A Small Family-Owned Manufacturing Company

American Fittings was a $20 million, family-owned manufacturing company that produced products for the energy industry. For many years, the majority of its products were patent-protected, which enabled the company to establish prices that guaranteed profit levels far above those of similar firms in the industry. As those patents began to expire, however, profits began to fall to levels management felt were unacceptable. 

 

To reverse the downward trend, the company’s management took two steps: It began adopting lean principles in manufacturing and developed a descriptive and predictive, causality-based cost model. The development of a new cost model was deemed necessary because the direct labor-based cost model that had been in use indicated that–contrary to management’s intuition and lean thinking’s precepts–most of the lean initiatives being considered were counterproductive. 

 

Armed with a cost model that clearly reflected causality, the company moved forward with its lean program and totally reengineered its manufacturing process. The model’s predictive ability accurately measured the impact each lean initiative would have on cost as well as the overall cost impact of the package of lean initiatives under consideration.

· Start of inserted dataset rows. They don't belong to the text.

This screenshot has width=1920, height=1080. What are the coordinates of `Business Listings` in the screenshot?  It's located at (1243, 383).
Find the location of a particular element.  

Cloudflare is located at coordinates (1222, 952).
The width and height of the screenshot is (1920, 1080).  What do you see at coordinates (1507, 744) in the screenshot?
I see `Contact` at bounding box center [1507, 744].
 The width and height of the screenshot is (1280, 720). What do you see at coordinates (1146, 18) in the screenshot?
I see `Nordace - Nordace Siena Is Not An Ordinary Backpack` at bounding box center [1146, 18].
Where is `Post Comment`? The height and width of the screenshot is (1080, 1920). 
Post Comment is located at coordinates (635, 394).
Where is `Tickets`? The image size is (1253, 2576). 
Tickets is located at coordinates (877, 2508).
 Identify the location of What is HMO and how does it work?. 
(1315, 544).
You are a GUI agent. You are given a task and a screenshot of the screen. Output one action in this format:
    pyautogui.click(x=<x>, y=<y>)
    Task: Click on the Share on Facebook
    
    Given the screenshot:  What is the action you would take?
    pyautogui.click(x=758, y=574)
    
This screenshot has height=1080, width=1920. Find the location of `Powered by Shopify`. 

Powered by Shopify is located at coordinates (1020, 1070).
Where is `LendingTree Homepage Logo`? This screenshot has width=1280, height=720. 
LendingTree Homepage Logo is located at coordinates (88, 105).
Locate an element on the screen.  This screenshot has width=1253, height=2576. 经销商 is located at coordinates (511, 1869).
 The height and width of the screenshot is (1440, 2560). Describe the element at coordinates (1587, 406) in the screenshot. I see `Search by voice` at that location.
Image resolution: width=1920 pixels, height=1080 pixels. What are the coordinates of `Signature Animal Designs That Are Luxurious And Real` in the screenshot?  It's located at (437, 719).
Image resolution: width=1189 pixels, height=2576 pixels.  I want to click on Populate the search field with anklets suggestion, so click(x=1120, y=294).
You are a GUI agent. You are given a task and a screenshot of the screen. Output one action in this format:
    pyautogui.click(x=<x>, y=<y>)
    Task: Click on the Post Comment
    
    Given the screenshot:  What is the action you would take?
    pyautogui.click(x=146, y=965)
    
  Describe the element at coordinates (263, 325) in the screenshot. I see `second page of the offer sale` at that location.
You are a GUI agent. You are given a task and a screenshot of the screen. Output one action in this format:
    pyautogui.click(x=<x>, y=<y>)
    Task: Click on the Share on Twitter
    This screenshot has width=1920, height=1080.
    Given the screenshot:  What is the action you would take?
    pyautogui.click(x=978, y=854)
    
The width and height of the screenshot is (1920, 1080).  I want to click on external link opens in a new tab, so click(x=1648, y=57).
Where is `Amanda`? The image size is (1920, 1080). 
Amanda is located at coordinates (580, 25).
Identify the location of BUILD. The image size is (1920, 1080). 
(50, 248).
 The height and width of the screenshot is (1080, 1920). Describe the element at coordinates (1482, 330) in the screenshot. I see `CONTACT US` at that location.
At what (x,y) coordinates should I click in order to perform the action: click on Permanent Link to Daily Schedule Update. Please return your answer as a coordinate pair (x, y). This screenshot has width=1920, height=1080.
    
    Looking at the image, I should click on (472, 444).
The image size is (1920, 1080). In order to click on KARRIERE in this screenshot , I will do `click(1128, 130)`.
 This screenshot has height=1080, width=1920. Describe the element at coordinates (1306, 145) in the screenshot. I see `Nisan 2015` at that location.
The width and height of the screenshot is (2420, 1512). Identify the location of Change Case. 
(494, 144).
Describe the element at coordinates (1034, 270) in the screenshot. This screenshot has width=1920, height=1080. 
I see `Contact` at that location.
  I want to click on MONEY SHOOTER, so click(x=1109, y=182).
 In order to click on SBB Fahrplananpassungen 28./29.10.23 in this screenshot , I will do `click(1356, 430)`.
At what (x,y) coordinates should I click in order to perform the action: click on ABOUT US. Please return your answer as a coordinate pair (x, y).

In several cases, the model highlighted the cost savings that would be realized by bringing low-volume outsourced processes in-house–moves that management had always assumed to be uneconomical due to low volumes. 

 

The model’s descriptive ability enabled the company to accurately measure the cost of each of its products as well as the cost of serving individual customers. Armed with this information, the company was able to identify its “profit zones”–product categories where market prices provided the greatest margins–and identify customer behavior characteristics that ate into those margins. 

 

By managing its portfolio of business to emphasize products with the most profit potential and addressing the costs driven by customer behavior, the company was able to raise its profitability to levels even higher than in its patent-protected years. The first few months of the process were “scary” as profits appeared to plummet while “the toxins” that were part of its pre-lean operations began to flush themselves out of the system, but the company stayed the course and reaped the benefits.

 

After several years of record profits, a large international organization made the family an offer to purchase the company at a substantial premium. The family accepted and American Fittings became a division of the purchaser. Almost immediately, the new owner sent in its finance team to evaluate the company’s accounting and reporting systems. The large organization’s financial representatives didn’t understand the unique costing process used by their new operation and decided it would have to switch to the new owner’s company-wide, direct labor-based standard costing system.

 

Armed with decision support information from the new standard cost system, profits slowly declined, and within a year, were back around industry average, where they remain to this day.